Large scale open-source projects analysis that has both user stories or BDD specifications to see how much specifications and their implementations actually linguistically correspond (follows DDD principles, use of ubiquitous language).

Hypothesis

There is seldom direct correspondence between user stories and related code entities such as class or method names, which breaks the DDD and BDD principles

Research questions

How tight is the correspondence between specification and corresponding implementation?
How do specification and implementation co-evolve in open source projects?

Tasks

(the first two tasks can be finished as a seminar, can be done as a bachelor's or master's thesis as a whole)
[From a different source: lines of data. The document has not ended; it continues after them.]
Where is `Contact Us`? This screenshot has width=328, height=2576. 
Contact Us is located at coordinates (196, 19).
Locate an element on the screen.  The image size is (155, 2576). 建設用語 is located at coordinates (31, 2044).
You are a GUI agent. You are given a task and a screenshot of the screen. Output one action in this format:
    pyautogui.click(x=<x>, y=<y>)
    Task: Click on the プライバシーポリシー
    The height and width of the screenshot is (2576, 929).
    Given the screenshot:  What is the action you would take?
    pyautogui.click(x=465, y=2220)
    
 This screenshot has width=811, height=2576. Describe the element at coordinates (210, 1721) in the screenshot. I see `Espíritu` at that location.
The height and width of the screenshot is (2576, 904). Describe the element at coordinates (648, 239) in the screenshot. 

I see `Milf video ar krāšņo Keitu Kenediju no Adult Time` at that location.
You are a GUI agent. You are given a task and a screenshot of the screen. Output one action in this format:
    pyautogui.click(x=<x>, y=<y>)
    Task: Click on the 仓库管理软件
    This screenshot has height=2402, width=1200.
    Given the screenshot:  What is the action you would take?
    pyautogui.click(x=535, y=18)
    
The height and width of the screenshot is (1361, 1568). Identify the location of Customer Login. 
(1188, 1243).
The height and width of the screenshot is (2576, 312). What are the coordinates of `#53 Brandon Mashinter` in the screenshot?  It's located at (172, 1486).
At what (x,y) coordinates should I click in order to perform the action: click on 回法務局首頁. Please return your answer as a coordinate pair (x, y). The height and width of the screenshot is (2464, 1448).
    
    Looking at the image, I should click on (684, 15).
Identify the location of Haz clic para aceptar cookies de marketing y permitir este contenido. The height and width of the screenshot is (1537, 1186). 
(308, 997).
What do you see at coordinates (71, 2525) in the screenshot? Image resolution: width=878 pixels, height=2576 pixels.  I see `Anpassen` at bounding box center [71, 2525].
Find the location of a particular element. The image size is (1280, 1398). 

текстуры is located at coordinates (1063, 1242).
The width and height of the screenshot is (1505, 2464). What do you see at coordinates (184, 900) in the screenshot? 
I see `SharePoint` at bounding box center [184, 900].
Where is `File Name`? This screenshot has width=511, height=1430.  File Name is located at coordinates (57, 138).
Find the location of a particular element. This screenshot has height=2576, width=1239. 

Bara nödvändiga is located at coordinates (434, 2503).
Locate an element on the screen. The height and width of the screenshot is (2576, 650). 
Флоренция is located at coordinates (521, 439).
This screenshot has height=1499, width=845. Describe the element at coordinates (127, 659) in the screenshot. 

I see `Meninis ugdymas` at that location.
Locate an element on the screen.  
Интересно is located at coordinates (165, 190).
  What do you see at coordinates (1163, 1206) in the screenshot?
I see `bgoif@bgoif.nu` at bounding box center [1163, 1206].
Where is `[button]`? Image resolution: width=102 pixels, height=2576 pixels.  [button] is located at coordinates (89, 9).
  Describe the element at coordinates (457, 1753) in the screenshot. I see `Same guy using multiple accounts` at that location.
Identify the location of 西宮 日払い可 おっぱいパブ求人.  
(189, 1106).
Compiling a list of open-source projects that contain both user stories and BDD specs
Determine whether a file is a specification file
Not only large-scale analysis but also observing the evolution (per-commit/ per-release) to see how the correspondence between specification and implementation degrades (or does not).

Challenges

File extensions for specifications in many BDD tools are very generic such as .md, .cs. Concrete criteria are needed to select projects on GitHub.
The (existing) dataset for BDD only contains cucumber related projects. How to prepare a dataset that covers projects with other BDD tools?
We have two distinct (existing) datasets: one for user stories and one for BDD specs. Comparison results won't be generalizable
Possibility of specification-code correlation and co-evolution could be higher for projects with BDD specs as they are aware of the BDD and DDD principles. Hence, it is important to also look at projects with other natural language requirements such as user stories for our results to be more generalizable.